French playwright and actor

Farin de Hautemer (c. 1700 in Rouen – c.1770 id) was an 18th-century French playwright and actor.

Originally a doctor in medicine, Farin de Hautemer joined the troupe of the Lille theatre before moving to the Opéra-Comique in Paris of which he would become an author in order to present La Toilette, comedy in one act and in verse, dedicated to the ladies, Lille 1748, Le Docteur d'Amour, comedy in one act and in verse premiered 6 March 1748, Arlequin gouré ou la Gageure, comedy in one act and in verse, 1750, Les Filets de Vulcain, comedy in one act and in verse, 1750, Le Troc, parody of the Troqueurs by Vadé, one-act opera with Anseaume, 1750, Le Boulevard, comedy in one act and in verse, 1750, L'Impromptu des harangères, opera with entertainment on the occasion of the birth of the Duc de Berri (since Louis XVI), 1750, La Maison à deux portes, one-act comedy, 1755.
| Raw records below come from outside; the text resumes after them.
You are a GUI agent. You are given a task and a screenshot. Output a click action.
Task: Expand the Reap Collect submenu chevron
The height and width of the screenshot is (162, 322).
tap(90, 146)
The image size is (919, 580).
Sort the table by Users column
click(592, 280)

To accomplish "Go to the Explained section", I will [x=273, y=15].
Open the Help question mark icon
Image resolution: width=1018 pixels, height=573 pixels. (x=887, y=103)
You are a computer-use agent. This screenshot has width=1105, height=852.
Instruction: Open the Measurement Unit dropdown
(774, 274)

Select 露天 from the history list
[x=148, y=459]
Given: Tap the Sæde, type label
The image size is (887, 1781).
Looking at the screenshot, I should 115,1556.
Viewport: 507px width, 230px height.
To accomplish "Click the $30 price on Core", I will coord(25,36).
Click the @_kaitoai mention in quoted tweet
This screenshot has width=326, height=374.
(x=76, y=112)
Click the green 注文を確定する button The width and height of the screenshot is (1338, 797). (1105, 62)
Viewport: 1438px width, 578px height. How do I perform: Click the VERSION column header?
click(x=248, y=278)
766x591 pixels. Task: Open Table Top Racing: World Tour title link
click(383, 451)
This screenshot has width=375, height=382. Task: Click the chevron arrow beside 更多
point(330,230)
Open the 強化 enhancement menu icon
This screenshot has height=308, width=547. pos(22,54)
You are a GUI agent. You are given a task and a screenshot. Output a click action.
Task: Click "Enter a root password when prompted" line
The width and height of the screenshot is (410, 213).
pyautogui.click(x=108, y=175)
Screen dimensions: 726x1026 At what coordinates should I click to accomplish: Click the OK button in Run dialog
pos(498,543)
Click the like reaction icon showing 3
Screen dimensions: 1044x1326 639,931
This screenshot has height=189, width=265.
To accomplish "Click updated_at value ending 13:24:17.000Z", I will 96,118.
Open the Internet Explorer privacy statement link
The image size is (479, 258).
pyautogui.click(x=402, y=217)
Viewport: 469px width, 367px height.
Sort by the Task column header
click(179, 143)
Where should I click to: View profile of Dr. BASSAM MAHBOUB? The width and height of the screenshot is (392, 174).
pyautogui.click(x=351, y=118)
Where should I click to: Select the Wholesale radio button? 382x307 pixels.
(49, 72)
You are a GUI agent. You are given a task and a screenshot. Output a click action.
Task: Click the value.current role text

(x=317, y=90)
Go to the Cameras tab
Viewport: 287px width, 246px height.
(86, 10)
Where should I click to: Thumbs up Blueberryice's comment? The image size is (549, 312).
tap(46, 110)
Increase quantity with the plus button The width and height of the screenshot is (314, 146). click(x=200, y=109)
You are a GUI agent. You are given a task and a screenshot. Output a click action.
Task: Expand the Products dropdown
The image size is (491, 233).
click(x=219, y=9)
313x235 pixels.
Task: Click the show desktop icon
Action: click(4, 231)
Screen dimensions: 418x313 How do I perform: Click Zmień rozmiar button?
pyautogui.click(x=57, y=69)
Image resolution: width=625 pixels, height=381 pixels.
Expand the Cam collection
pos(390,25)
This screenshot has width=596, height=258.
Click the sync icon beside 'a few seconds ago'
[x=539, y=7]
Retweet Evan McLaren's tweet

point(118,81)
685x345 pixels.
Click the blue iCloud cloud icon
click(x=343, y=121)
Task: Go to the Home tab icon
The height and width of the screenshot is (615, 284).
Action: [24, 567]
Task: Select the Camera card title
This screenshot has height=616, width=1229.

He also left a Lettre by abbé Desfontaines to Fréron, 1756, Les Bigarrures, collection of fugitive plays, Lausanne, 1756.

== Works ==
- L'Impromptu des harangères : opéra comique divertissement on the occasion of the birth of H.R.H. the Duc de Berri; premiered at the Foire Saint-Laurent, 5 September 1754, Paris, Duchesne, 1754
- Le Boulevard : opéra comique, one-act ballet: premiered at Théâtre de la Foire Saint-Laurent 24 August 1753, Duchesne, 1753
- Le Troc. Opéra-comique, parodie des Trocqueurs; avec toute la musique, Duchesne, 1756.

== Sources ==
- Théodore-Éloi Lebreton, Biographie rouennaise, Rouen, Le Brument, 1865.